Leave Some Morphine At My Door

i’m at a blank.  I’m depressed, but I am having trouble putting words on this screen.  David came into the room earlier because he heard me bawling my eyes out.  We talked for a while and he apologized to me because he wasn’t paying attention to my warning signs.  Like the fact that I’ve been sleeping the past two weeks.  Today was the first time I cried though.  I had an interesting conversation with a friend and it made me sad.

I can’t sleep tonight.  We went to bed around 11pm, it’s now 3am.  I have yet to sleep.  I took some Benadryl half an hour ago hoping it would knock me out, but so far no luck.

We talked about how I need to make friends here in California.  I have a hard time keeping friends because I am flaky.  I’m good at meeting people, but I have no follow through and I am terrible about keeping in touch or making a point to “hang out”.  Ask my mom, she complains she never sees me and she lives six blocks away.  David said that he thinks it’s partly his fault because I have him and he doesn’t mind having me to himself, or something like that.  I was talking about how the friends I have I have known since high school and we’ve been in and out of each other’s lives since then, but I know that they would be there for me if I needed them, even if we haven’t spoken or seen each other recently.  Friends I’ve made since then it’s not the same with.  They’ve come and mostly gone.  Of course, that’s probably because they were “work friends” and when the job ended so did the friendships.  David asked me if that meant that I wanted to go back to work.  At least he got me to laugh.

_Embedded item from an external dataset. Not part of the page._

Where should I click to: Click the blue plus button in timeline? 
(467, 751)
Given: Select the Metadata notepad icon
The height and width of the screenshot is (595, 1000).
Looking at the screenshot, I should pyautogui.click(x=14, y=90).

I’m afraid to make new friends.  I fairly recently lost two friends that were important to me.  No, they didn’t die.  And most people would say I couldn’t have lost them because they haven’t really been in my life recently anyways.  Yet, I feel the loss profoundly.

Anyway, I think the Benadryl is kicking in.  I’m going to try to catch some zzzz’s.  Hopefully, I’ll be back later today to finish this post.